TLDR: A comparative study of Archean and post-Archengitic granitic rocks shows significant changes with time as mentioned in this paper, which is a direct consequence of the cooling of Earth, and the high rare-earth element fractionation and the low Yb content of the Archean granitoids indicate the major role of garnet and hornblende, whereas these two minerals do not play a prominent part in the genesis of modern granitic rock.

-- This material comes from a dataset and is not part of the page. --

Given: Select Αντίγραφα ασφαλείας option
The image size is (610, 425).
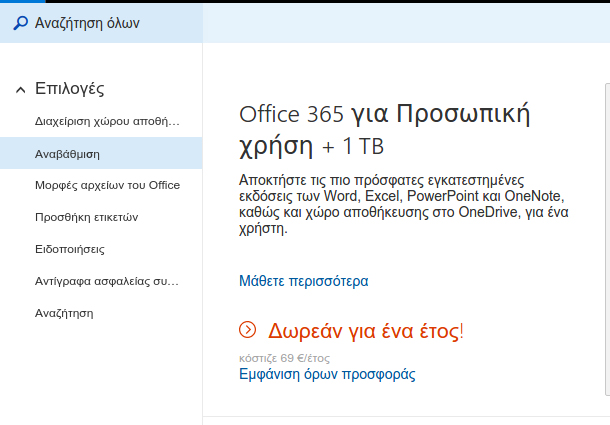Looking at the screenshot, I should (x=101, y=281).
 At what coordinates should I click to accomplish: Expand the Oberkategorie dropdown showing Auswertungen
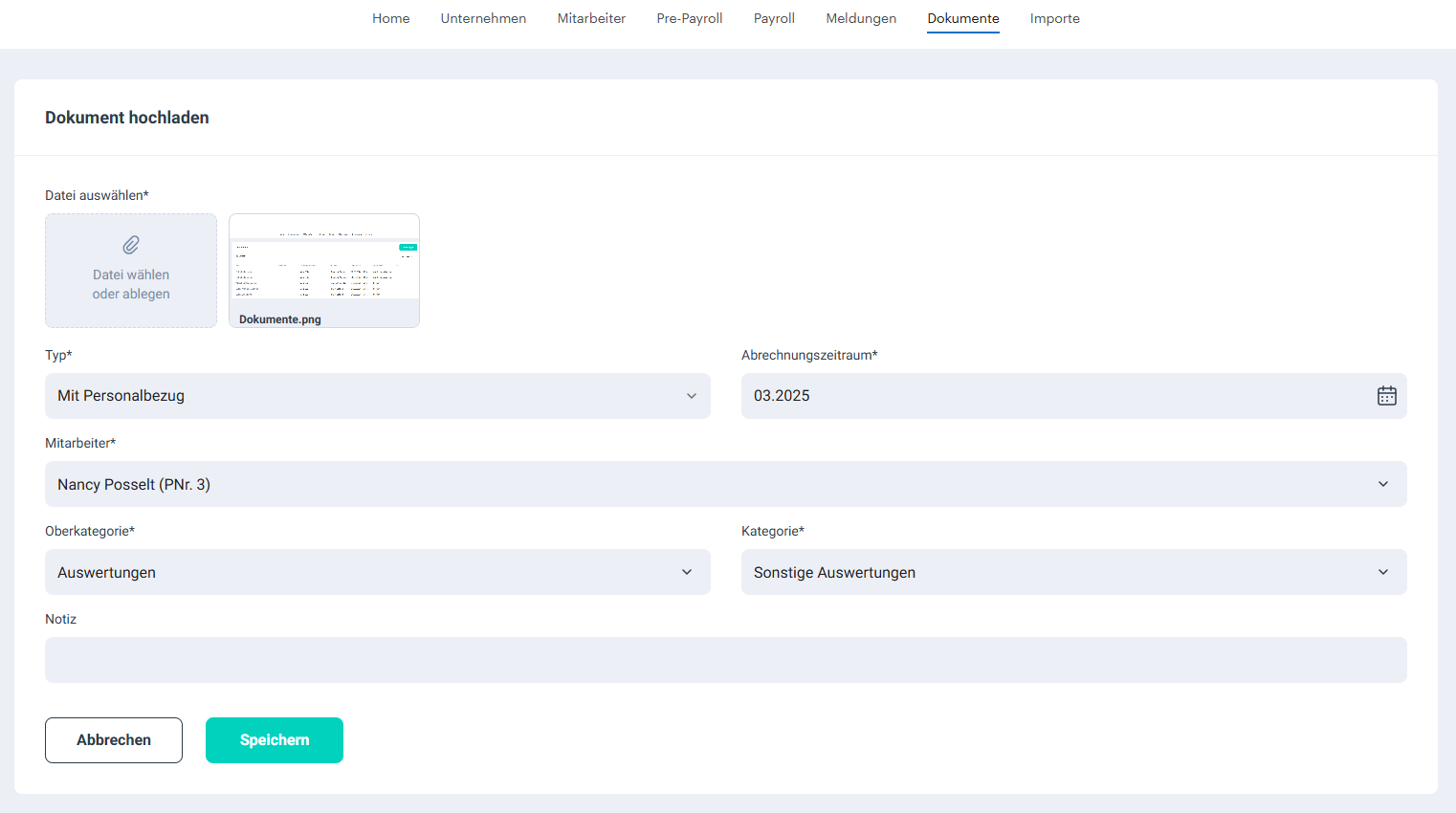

Abstract: The comparative study of Archean and post-Archean granitic rocks shows significant changes with time. The high rare-earth element fractionation and the low Yb content of the Archean granitoids indicate the major role of garnet and hornblende, whereas these two minerals do not play a prominent part in the genesis of modern granitic rocks. This difference is a direct consequence of the cooling of Earth. In Archean time the subducted oceanic crust was young and warm, so it reached the conditions of melting before dehydration had occurred, leaving a garnet- and hornblende-bearing residue. In contrast, the modern subducted oceanic slab is generally old and cold, so it is dehydrated before it reaches the melting conditions of hydrous tholeiite; therefore, in the absence of a hydrous phase, it cannot melt at shallow depth. The fluids produced by dehydration reactions of modern crust rehydrate the overlying mantle wedge, which, in consequence, can undergo partial melting and give rise to calc-alkaline magmas; in this case, olivine and pyroxene are the most important residual phases. The location of calc-alkaline magma genesis in subduction-zone environments has migrated over time from the subducted Archean oceanic crust to the mantle wedge, a migration attributed to the progressive cooling of Earth.